The cloud enables you to check your email remotely, for example, which turned out to be a pretty big deal for DHS given the prevalence of email in office communication.

“Email is your telephone now,” Cappello said. “Migrating email to the cloud and the additional capabilities that have gone with some of those suites really enabled our mission as we transitioned to a remote work posture. Something as simple as Office automation in the cloud really made the difference in our ability to rapidly switch to a remote posture. If there’s a challenge, it’s really our legacy systems and how to shift them to the cloud.”

Melinda Rogers, acting CIO for the Department of Justice, said advanced data analytics processes are key to helping employees stay safe as some return to physical offices in its first phase of returning to work.

“Holistically, how many people do we have entering and exiting our various buildings across the NCR (National Capital Region)? What hours are they coming in?” she said at the LEAPS forum. “[With advanced data analytics] we see they’re largely coming in a one-hour window. We’re congregating around the front door around the same time. Nobody told us to come in at this hour, but we used data [to find this out]. Should we potentially give more guidance on spreading the hours out to continue to practice social distancing?”

More data isn’t always better, especially if a federal agency doesn’t have a way to make sense of it. That’s something Gurvais Grigg, assistant director for FBI’s Science & Technology branch, keeps in mind when considering how to make the right data available for FBI employees on the edge and when to declassify data on the edge as FBI employees work remotely.

“It’s about being smart about what data we need to seize,” he said at the forum. “If we conduct a search warrant, it’s growing at nonlinear rates the amount of data that’s coming in, so we need to be smart about what data to seize and more importantly how to leverage the outcomes of that data. Why does data regarding a washing machine have anything to do with a missing person? Well, was it running at 3 a.m. when the person disappeared?”

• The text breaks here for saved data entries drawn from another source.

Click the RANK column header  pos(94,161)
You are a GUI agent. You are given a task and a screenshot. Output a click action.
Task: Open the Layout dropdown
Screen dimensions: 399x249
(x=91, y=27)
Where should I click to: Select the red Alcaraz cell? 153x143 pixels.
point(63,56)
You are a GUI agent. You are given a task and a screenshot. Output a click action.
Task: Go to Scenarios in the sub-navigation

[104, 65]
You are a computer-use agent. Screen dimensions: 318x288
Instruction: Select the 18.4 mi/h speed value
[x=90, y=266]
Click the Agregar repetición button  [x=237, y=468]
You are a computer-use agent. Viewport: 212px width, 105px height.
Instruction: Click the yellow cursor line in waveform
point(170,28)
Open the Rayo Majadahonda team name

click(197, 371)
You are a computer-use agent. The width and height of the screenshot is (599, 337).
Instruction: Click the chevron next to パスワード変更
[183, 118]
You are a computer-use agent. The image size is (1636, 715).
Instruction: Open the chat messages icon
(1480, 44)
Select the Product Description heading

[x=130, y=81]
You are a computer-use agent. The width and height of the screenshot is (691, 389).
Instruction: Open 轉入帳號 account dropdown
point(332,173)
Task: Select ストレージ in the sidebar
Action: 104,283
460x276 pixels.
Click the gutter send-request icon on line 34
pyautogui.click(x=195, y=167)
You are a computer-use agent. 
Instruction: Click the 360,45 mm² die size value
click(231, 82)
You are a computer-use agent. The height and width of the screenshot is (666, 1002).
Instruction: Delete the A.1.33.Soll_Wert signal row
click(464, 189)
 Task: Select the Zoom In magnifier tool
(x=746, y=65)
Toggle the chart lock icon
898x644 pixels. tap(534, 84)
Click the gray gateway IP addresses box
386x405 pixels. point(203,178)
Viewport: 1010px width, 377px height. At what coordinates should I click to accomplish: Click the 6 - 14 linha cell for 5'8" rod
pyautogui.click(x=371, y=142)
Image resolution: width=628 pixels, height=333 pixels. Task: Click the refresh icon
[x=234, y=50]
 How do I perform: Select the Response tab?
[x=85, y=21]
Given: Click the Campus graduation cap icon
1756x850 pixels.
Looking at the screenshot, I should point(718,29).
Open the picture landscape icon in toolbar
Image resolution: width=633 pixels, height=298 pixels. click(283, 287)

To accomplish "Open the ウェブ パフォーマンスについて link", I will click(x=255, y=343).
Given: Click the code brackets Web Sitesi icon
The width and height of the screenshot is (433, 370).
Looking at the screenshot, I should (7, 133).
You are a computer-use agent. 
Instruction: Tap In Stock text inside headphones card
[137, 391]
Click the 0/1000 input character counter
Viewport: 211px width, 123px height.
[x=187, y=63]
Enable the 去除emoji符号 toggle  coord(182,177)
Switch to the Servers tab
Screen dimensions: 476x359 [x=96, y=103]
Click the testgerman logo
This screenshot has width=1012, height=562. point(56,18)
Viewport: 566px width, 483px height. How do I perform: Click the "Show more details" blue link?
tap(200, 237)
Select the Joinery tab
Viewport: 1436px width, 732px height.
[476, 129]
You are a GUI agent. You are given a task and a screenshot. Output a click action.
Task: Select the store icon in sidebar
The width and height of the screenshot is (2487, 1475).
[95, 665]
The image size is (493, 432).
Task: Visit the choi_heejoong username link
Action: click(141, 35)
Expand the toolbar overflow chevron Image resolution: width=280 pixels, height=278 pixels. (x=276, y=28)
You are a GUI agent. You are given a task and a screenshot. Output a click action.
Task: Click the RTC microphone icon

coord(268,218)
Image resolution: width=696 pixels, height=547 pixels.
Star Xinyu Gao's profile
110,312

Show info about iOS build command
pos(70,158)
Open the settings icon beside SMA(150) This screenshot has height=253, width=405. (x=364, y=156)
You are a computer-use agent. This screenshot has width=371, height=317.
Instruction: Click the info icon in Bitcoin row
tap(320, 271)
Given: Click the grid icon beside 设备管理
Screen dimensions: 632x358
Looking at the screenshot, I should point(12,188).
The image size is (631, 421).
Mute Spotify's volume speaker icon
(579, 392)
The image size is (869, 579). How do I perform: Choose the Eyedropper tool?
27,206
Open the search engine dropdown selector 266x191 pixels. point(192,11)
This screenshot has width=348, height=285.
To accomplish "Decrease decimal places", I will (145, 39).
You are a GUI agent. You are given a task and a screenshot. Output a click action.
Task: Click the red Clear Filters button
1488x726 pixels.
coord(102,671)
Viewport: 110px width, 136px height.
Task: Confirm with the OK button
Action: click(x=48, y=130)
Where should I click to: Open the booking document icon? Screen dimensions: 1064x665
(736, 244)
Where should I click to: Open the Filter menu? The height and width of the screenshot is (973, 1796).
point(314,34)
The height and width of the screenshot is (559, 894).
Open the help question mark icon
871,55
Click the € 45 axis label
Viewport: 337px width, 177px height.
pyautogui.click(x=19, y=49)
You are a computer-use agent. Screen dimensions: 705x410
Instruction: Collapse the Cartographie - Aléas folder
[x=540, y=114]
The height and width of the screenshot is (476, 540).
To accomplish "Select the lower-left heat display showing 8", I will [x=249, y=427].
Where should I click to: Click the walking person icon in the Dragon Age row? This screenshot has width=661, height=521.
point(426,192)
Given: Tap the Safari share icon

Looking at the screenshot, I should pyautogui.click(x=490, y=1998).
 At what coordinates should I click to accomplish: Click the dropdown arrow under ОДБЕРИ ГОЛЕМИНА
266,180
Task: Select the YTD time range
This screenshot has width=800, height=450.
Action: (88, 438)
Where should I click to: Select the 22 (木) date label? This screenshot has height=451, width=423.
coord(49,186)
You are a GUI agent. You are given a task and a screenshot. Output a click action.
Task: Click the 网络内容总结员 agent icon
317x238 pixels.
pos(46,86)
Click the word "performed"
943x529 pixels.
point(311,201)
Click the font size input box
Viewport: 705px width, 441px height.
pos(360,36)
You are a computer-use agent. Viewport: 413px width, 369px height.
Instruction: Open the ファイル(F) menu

Grigg said one challenge facing law enforcement agencies right now is the heterogeneity of the data they’re collecting. Advanced analytics helps solve that problem, especially during a pandemic when employees work remotely and are connected on all sorts of devices outside the physically contained network of a federal office building.

“We have data coming in on social media platforms, mobile devices, off of systems and system logs and security logs — data that users are generating on their devices, all of these are in various stages of data wellness and formatting,” Grigg said. “We have data out there in our environment that needs to make it into our platform and start stitching relationships between that.”

At ICE, the team tweaked its RAVEn innovation lab to help make sense of data in its coronavirus response and making it accessible to ICE employees on the edge.

“How does the innovation lab fit in the space of first responders or emerging trends?,” Executive Associate Director of Homeland Security Investigations Derek Benner said. “As you can imagine during the investigative process, how much data is sitting on our iPhones that never make it into our case management system because it’s just not needed? … Really what it became was a human-centered design with a very agile approach to how we develop these with specific timelines, to create a suite of reusable repeatable tools that could apply to different aspects of the mission.”

For law enforcement agencies to continue meeting mission goals while working remotely during the pandemic, Rogers and Cappello said they need to learn how to manage IT — and data — smartly, and communicate clearly with cloud services providers and IT vendors about law enforcement needs.

“When you have multiple contracts, that can introduce seams/gaps,” Cappello said. “When you talk about a multitude of proprietors, whether a network provider or platform provider, regardless of what it is, you need to have some centralized visibility over what’s going on. What we’re looking at specifically is tier 1 and 2 operations and providing a more robust tool set. … It’s looking for the seams and gaps to manage this multitude of environments and providers.”